Geier agreed that she runs a tight ship.
“I am structured,” Geier said. “Chelsea seems to be as well. She and I make a great team.”
Geier said she was pleased Clark chose middle school education.
“Quite a few times, students seem reluctant to teach middle school,” Geier said, “although more seem to be asking for middle school recently.”
For Clark, an Oklahoma City native who came to PSU to play softball, pre-lab experiences in both high school and middle school classrooms made the decision to focus on middle school an easy one.
“I just love this age group,” Clark said. “They are old enough to understand higher concepts, yet they are still able to have fun and be a little goofy.”

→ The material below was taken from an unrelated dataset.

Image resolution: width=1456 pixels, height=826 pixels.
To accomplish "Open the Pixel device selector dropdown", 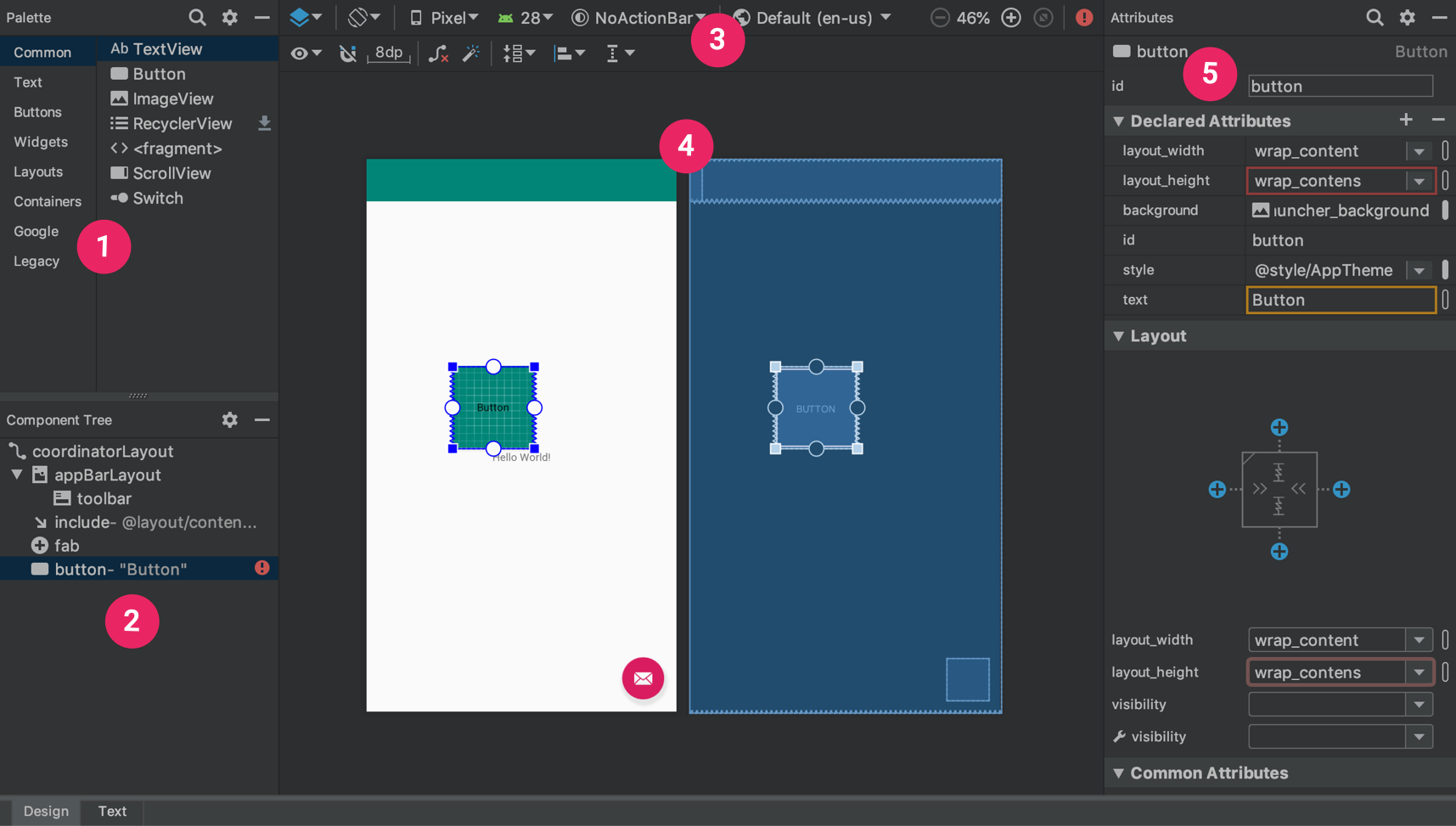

Clark said her experience in Geier’s classroom is helping her have a more open mind about learning and teaching techniques. For example, Clark said, she has learned some methods in her university classes that are different from those Geier relies upon, “but the way she does things works, too.”
Clark said she is confident that when she takes over her own middle school classroom in the Washburn Rural school district this fall, she’ll be ready. Clark expects to put into practice some of the skills she is learning in Jan Geier’s classroom this spring. Some strategies will be her own, she said. Student teaching is helping her prepare for that day.
“I’m discovering my identity as a teacher,” Clark said.
As she watches Clark give instructions to students during a writing assignment, Geier seems confident that the identity Clark is shaping will be just what students are going to need.
“She’s going to be a good one,” Geier said with a smile.
Rozanne Sparks, director of teacher education in PSU’s College of Education, said cooperating teachers play a central role in the preparation of the 215-235 student teachers the university has each year.
“When teacher education graduates are asked to identify the one most helpful part of their program,” Sparks said, “working closely with the cooperating teacher is one of the most frequent responses given.”
Sparks said student teachers and cooperating teachers frequently form a friendship that lasts long after the students graduate and go on to teach in their own classrooms.
“It is not at all unusual for teacher candidates and their cooperating teachers to develop a bond during that last semester,” Sparks said. “Most generally that becomes a life-long professional relationship.”